Freeman textbooks are on a roll these days, what with this new edition of Greenberg and with Rogawski’s excellent new calculus text. (Disclosure: I was a reviewer for Rogawski.)  I don’t advocate for textbook use often, but if you have to use one, use a good one!

Filed under Education, Geometry, Higher ed, Math, Textbooks

## Calculus is older than we thought

It turns out that according to a recent discovery in an ancient manuscript, calculus might first have been discovered not by Newton or Leibniz in the 1700s but by Archimedes a millenium earlier:

For seventy years, a prayer book moldered in the closet of a family in France, passed down from one generation to the next. Its mildewed parchment pages were stiff and contorted, tarnished by burn marks and waxy smudges. Behind the text of the prayers, faint Greek letters marched in lines up the page, with an occasional diagram disappearing into the spine.

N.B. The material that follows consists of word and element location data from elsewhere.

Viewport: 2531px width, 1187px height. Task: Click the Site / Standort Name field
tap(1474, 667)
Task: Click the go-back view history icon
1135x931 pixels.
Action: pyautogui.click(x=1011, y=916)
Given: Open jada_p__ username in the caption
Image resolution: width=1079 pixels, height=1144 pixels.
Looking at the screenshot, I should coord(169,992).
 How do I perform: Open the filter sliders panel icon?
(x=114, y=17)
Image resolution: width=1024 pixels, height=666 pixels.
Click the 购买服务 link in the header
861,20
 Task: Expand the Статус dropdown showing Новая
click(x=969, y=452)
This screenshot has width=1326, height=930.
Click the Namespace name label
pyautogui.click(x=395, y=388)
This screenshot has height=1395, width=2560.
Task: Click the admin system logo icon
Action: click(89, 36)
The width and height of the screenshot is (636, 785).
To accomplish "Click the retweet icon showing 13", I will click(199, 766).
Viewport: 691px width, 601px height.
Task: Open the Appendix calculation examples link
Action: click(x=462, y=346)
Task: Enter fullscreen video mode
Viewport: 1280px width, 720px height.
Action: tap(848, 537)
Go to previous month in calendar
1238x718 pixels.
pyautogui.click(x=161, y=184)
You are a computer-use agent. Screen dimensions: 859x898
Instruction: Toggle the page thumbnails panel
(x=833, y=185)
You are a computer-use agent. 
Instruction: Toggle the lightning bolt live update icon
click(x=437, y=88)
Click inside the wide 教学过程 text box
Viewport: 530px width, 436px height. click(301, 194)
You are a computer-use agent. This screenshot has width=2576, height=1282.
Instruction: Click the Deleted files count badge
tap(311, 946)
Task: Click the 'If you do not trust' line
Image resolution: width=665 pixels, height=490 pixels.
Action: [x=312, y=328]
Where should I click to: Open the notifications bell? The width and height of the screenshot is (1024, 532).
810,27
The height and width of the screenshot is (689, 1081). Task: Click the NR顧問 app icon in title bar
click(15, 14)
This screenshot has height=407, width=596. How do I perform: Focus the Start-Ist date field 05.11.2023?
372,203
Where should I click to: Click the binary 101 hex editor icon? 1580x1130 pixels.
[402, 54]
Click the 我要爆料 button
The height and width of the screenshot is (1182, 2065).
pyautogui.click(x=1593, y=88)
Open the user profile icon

The owners wondered if the strange book might have some value, so they took it to Christie’s Auction House of London. And in 1998, Christie’s auctioned it off—for two million dollars.

For this was not just a prayer book. The faint Greek inscriptions and accompanying diagrams were, in fact, the only surviving copies of several works by the great Greek mathematician Archimedes.

The kind of mathematics that Archimedes was doing look a lot like standard problems on integration that Calculus II students mutter about today — finding the areas of curved figures, finding the volumes of solids via cross-sectional area sums, and so on.

The article goes into depth about what makes Archimede’s work such a breakthrough, namely the willingness to work with “actual infinity” instead of “potential infinity”. Contemporaries like Aristotle believed that actual infinity didn’t exist; instead, the world is full of potential infinities. For example, lines that are infinitely long do not exist, only lines which are finite but could be extended, hypothetically, to infinite lengths.  The article points out that today, we don’t use actual infinity but rather potential infinity, which is the basic underpinning of the concept of the limit which in turn is what all of calculus is based on.

This is a major discovery — the kind that makes you think about the what-if questions of how the world might have turned out differently if calculus had taken off 700 years prior to Newton. And it’s somehow fitting that high-tech microscopic methods, developed no doubt using the very calculus that Archimedes must have envisioned, were used to extract Archimedes’ handwriting from the copied-over manuscript.